You will not find graphs. You will not find “this is best!”-quotes. I’m not even backing up my statements with httperf-output.

Disclaimer

This is not a comparison of G-Wan versus Varnish. It is not complete. It is not even a vague attempt at making either G-Wan or Varnish perform better or worse. It is not realistic. Not complete and in no way a reflection on the overall functionality, usability or performance of G-Wan.

Why not? Because I would be stupid to publicize such things without directly consulting the developers of G-Wan so that the comparison would be fair. I am a Varnish-developer.

This is a text about stress testing. Not the result of stress testing. Nothing more.

The basic idea

So G-Wan was supposedly much faster than Varnish. The feature-set is also very narrow, as it goes about things differently. The test showed that Varnish, Apache and nginx were almost comparable in performance, whereas G-Wan was ridiculously much faster. The test was also conducted on a local machine (so no networking) and using AB. As I know that it’s hard to get nginx, Apache and Varnish to perform within the same level, this indicated that G-Wan did something differently that affected the test to me.

I installed g-wan and Varnish on a virtual machine and started playing with httperf.

What to test

The easiest number to demonstrate in a test is the maximum request rate. It tells you what the server can do under maximum load. However, it is also the hardest test to do precisely and fairly across daemons of vastly different nature.

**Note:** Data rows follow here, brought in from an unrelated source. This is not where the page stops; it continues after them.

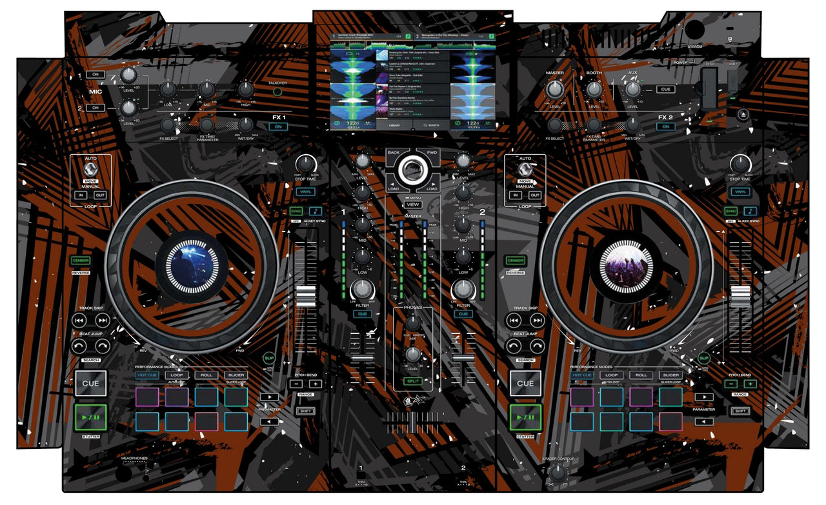This screenshot has height=505, width=826.
Task: Click the key sync music-note icon near SYNC
Action: (x=316, y=211)
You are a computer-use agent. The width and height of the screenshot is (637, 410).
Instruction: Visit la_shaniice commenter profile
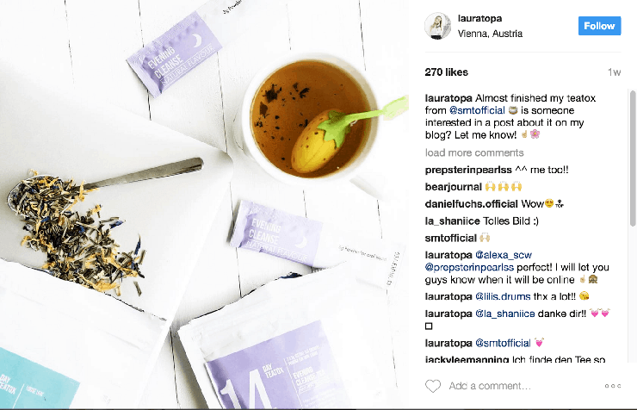click(x=452, y=221)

Other things I have rarely written about is the response time of Varnish for average requests. This is often much more interesting to the end user, as your server isn’t going to be running at full capacity anyway. The fairness and concurrency is also highly relevant. A user doing a large download shouldn’t adversely affect other users.

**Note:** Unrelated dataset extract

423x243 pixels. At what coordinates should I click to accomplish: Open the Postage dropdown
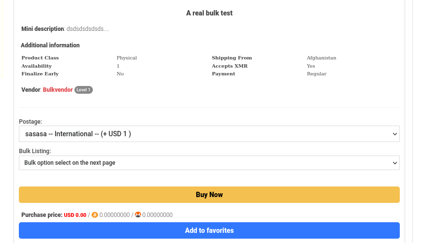coord(209,134)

I wasn’t going to bother with all that.

First test

The first test I did was “max req/s”-like. It quickly showed that G-Wan was very fast, and in fact faster than Varnish. At first glance. The actual request-rate was faster. The CPU-usage was lower. However, Varnish is massively multi-threaded, which offsets the cpu measurements greatly and I wasn’t about to trust it.

Looking closer I realized that the real bottleneck was in fact httperf. With Varnish, it was able to keep more connections open and busy at the same time, and thus hit the upper limit of concurrency. This in turned gave subtle and easily ignored errors on the client which Varnish can do little about. It seemed G-Wan was dealing with fewer sessions at the same time, but faster, which gave httperf an easier time. This does not benefit G-Wan in the real world (nor does it necessarily detract from the performance), but it does create an unbalanced synthetic test.

I experimented with this quite a bit, and quickly concluded that the level of concurrency was much higher with varnish. But it was difficult to measure. Really difficult. Because I did not want to test httperf.

The hardware I used was my home-computer, which is ridiculously overpowered. The VM (KVM) was running with two CPU cores and I executed the clients from the host-OS instead of booting up physical test-servers. (… That 275k req/s that’s so much quoted? Spotify didn’t skip a beat while it was running (on the same machine). ;) )

Conclusion

The more I tested this, the more I was able to produce any result I wanted by tweaking the level of concurrency, the degree of load, the amount of bandwidth required and so forth.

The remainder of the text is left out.